We also let the bees recycle some wax from last years honey harvest and they made these odd top entrances to their hives. The look like little space towers designed by some 1970s futurist architect from Sweden or Turkey. Here bees are seen boiling out of their little strange door, I guess thinking their weird bee invertebrate thoughts.




As we pick up tools we've not taken to hand in the better part of six months it's hard to not think we've entered some strange new world where it's almost 80 degrees for a week in early March. I was talking over the fence with our neighbor Pam and she commented that her toddler son Gavriel was inheriting an uncertain future environmentally. Beekeeping has brought us closer to the world we live in, marking the temperature ever day and watching a very complex and incredibly old superorganism respond to those changes.

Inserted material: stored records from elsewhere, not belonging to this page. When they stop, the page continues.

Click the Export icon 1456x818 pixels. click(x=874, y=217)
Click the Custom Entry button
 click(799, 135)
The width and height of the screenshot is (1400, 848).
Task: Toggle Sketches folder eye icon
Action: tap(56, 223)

Once again I find myself grateful to have bees around, and to see a bit of the world through my relationship with them. I guess in return I'll do my best to hold up my end of the bargain and take good care of our girls.

Wednesday, March 7, 2012

Buckfast! The bees that Brother Adam made




In 2012 we're going to add to our bees with some very special new bees. These bees are Buckfast, a special kind of bee. The history is that in 1916 the bees in England were decimated by something called Isle of Wright disease. the beekeepers didn't understand what was killing the bees, but it killed nearly all of them. It turns out it was an imported mite, not unlike our current situation with the Varroa destructor mite, and not unlike our situation with colony collapse.

Nearly all the colonies were killed off but then a monk, Brother Adam, found a feral colony living and healthy. He returned these to the Buckfast Abby for breeding. Over the next 70 years years Brother Adam traveled through the Near East, Africa and Europe returning with the strongest bees he could find.

These bees represent the hope of a generation and a link to ancient monastic breeding programs. Today the bee is produced only by a few specialized breeders that keep Bother Adam's work alive, literally. Our Buckfast colonies are due to arrive in late April.